Archive for October, 2012

North Carolina, Virginia Continue Heated Debate on Tolling

Monday, October 29th, 2012

 

During North Carolina’s third and final Gubernatorial debate last week, former Charlotte Mayor Pat McCrory and Lieutenant Governor Walter Dalton were asked to expound on alternative funding methods for improving Interstate 95 after each had expressed opposition to tolling. Lt. Gov. Dalton reiterated that he would focus on public-private partnerships as well as gathering a larger share of federal highway dollars. McCrory, meanwhile, said he would seek to reform the federal formula used to allocate highway funds to ensure that North Carolina receives its share of federal money.
 
In Virginia, the pressure by businesses and residents along the I-95 corridor has some questioning if Gov. Bob McDonnell is beginning to rethink his I-95 tolling plan. During his “Ask the Governor” radio show in Richmond last week, Gov. McDonnell said he knows a toll would create a hardship for people living in the area, and maintained that a toll isn’t a done deal yet. This marks a shift from Gov. McDonnell’s long-standing position that tolls are the only solution to the state’s need for transportation revenues. While Gov. McDonnell said he is considering several options, he added that tolling, in his opinion, is the best one on the table right now.

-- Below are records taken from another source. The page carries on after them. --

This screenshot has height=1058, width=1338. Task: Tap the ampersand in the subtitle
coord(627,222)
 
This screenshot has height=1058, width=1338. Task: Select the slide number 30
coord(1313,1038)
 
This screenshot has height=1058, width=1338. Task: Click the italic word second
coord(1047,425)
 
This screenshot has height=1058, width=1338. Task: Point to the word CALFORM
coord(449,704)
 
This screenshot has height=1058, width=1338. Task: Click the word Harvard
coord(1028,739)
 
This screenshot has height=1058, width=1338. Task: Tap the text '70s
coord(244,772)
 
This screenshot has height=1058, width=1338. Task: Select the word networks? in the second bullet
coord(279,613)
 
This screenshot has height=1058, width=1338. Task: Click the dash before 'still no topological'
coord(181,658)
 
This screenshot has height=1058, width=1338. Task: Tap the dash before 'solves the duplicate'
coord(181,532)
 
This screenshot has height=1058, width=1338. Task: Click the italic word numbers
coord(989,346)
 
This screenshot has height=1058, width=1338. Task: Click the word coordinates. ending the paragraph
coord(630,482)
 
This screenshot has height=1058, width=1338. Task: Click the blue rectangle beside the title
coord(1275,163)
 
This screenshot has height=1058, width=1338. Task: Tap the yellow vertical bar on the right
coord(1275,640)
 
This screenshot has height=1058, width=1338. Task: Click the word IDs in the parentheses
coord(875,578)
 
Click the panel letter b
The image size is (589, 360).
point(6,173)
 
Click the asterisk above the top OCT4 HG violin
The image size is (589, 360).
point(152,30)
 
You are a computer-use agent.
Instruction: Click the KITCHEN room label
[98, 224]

WTVR, CBS 6 in Richmond is asking readers to weigh in on whether they support tolls on I-95 with an online poll. The Partnership to Save Highway Communities is encouraging members to vote ‘NO’ to the poll.
 

Court of Public Opinion Rejects Tolls on I-95

Friday, October 12th, 2012

The war against tolls on I-95 in Virginia and North Carolina is going to be won in the court of public opinion. And it’s increasingly clear that anti-tolling sentiment in both states is growing stronger by the day.

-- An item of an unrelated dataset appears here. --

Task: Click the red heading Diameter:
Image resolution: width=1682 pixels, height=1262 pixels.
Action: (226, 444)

Virginia business leaders this week put up a series of billboards touting tolls as highway robbery. The effort, aimed at grabbing the attention of Gov. Bob McDonnell as well as the public, is funded by businesses that say toll booths on I-95 in Sussex County will stunt their economic growth.

In the neighboring state of North Carolina, the Winston-Salem Journal sharply criticized the tolling plan, writing in an editorial that the N.C. Department of Transportation (NCDOT) is about to waste $1.6 million assessing the economic impact of tolls on the interstate.

“DOT said it wanted to get a better idea of how tolls would impact business. We can save the state right here with the obvious answer: Tolls would hurt,” editors wrote in the Oct. 8 opinion. “DOT should save the $1.6 million and drop this whole notion of toll roads, too.”

N.C. gubernatorial candidate Pat McCrory came out against the DOT tolling plan during a luncheon with Roanoke Valley residents saying that I-95 is a federal responsibility that shouldn’t be maintained through local tolls.

N.C. state Rep. Elmer Floyd, as well as the Harnett County Board of Commissioners, also added their names to the list of  more than 35 groups, including counties and towns, chambers of commerce and school boards, opposed to the tolling plan.

What’s more, nearly 4,500 N.C. residents have now signed a petition against the plan.

Ernie Brame, the new chairman of the No Tolls on I-95 Coalition, summed it up best this week in the Wilson Times  when he said, “I have to fight for this road because the DOT is fighting against it.”

The public’s verdict is in: Virginia and North Carolina residents and businesses don’t want tolls.

The government should put tolls aside and move on to its next order of business.